After having lived in Washington for some time, he applied for U.S. Citizenship which was initially denied and then appealed. He argued before Frank H. Rudkin in a Spokane Courthouse that he should be classified as white based on the immigration law at the time because he was a high caste Brahmin of unmixed Aryan race.
There was no precedent at the time regarding granting citizenship to an East Indian who could be considered "neither white nor black." The issue of whether someone was a "free white person" was believed to be a question of fact. Because there was no precedent on the matter, Judge Rudkin opined that courts were not confronted by such a matter because until that point, Congress was only familiar with European and white immigration and thus conferred citizenship to those of Caucasian race. He argued that certain individuals from India are also classified as Caucasian and was satisfied by the testimony provided by Mozumdar about his racial pedigree. Judge Rudkin after two years of litigation on the matter granted citizenship to Mozumdar and held that he was a "free white person" and thus eligible for American citizenship.

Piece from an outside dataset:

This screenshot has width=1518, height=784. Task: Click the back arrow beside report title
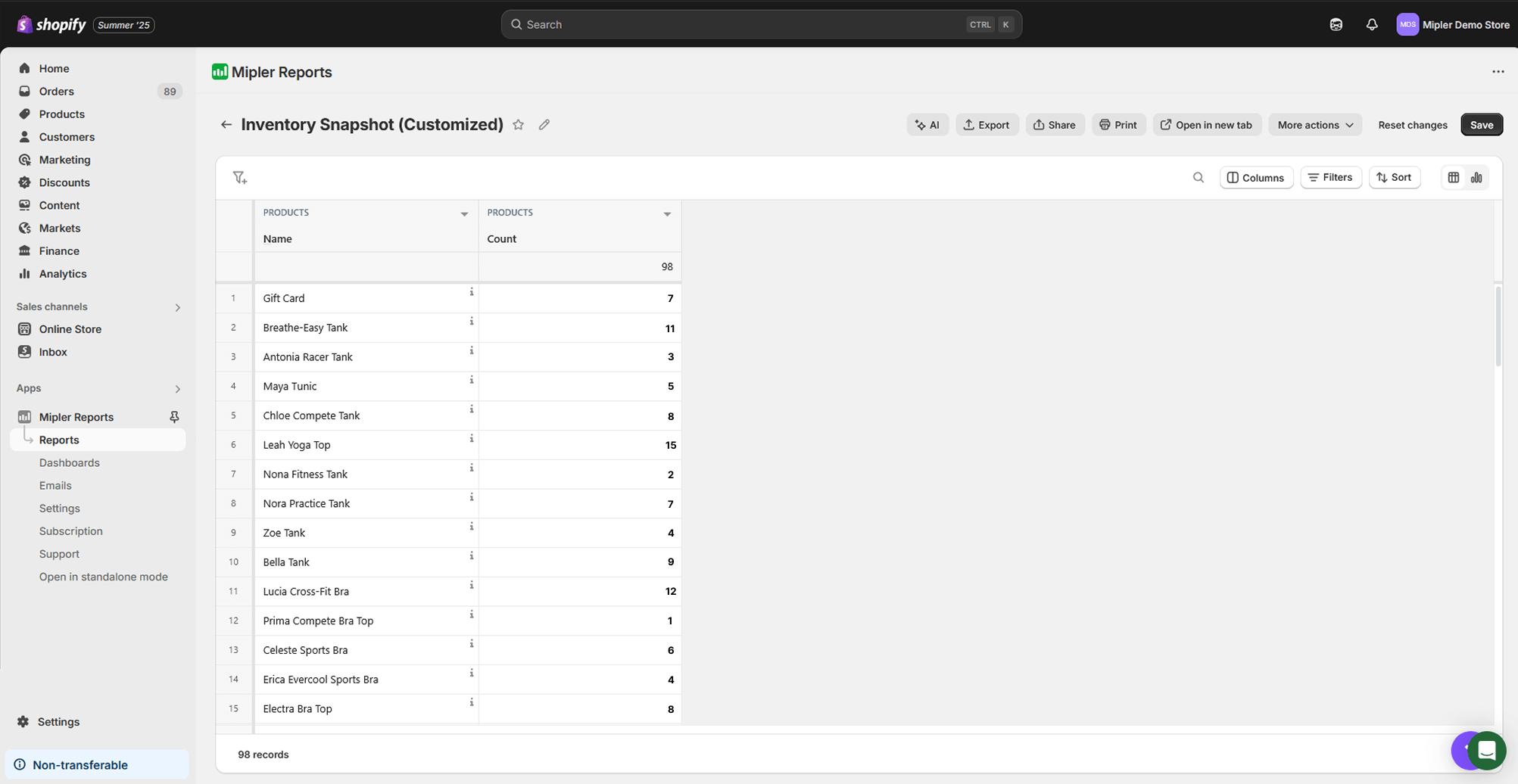click(226, 125)
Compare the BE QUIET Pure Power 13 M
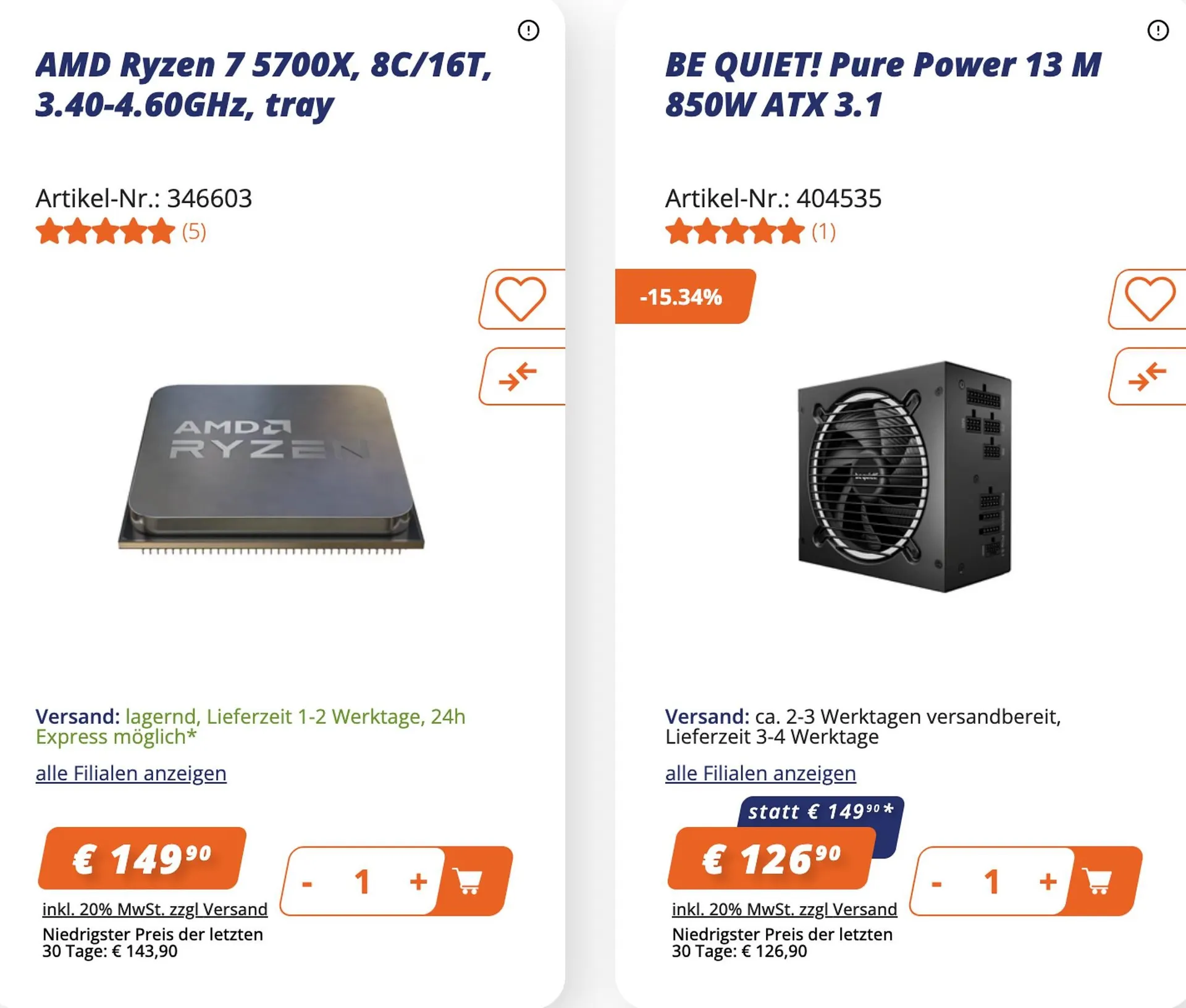The image size is (1186, 1008). pos(1148,376)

Mozumdar moved to California in 1920 and founded a church in the San Bernardino Mountains. He traveled extensively throughout the United States to give his lectures and sermons. He even produced a film "Beyond the Veil" in Hollywood in 1924. He built a The Temple of Christ in the San Bernardino Mountains at a site known as Camp Mozumdar. The temple was designed by a San Diego architect William P. Lodge. He died in 1953 in San Diego, his ashes were laid to rest in Forest Lawn Cemetery in Glendale, California.
Indian's Argued Of Common Ancestry with Whites
Many of the East Indian's who migrated to the United States at the turn of the twentieth century and sought citizenship did not challenge the constitutionality of the immigration law based on racial classification. Instead, these individuals requested that they be classified as Caucasian or "free white persons" based on the theory that East Indians and Europeans share common ancestry from Proto-Indo-Europeans. In Ozawa v. United States 260 U.S. 178 (1922) the court had held that meaning of white people for purposes of immigration were members of the Caucasian race and that Japanese people were not considered Caucasian.
However, shortly, there after the U.S. Congress had passed the Immigration Act of 1917 barring citizenship to Asians immigrating to the United States. In the Thind case, the court found that no person with East Indian origin in eligible for U.S. Citizenship because they did not meet the common sense definition of white. Justice Sutherland in the Thind decision references the 1917 Act barring Asian immigration as further evidence that Indians as Asians were similarly barred. Following, this decision, Mozumdar and upto 50 other Indian-Americans had their citizenship revoked. However, Thind's lawyer Sakharam Ganesh Pandit successfully argued against revocation and kept his citizenship.
Mozumdar and Thind remained in the United States and acquired U.S. Citizenship at a later date. Thind acquired his based on his service, as a veteran, to the United States military. Mozumdar acquired his after the passage of The Luce-Celler Act of 1946 that allowed a quota of 100 Indians to immigrate and acquire U.S. citizenship.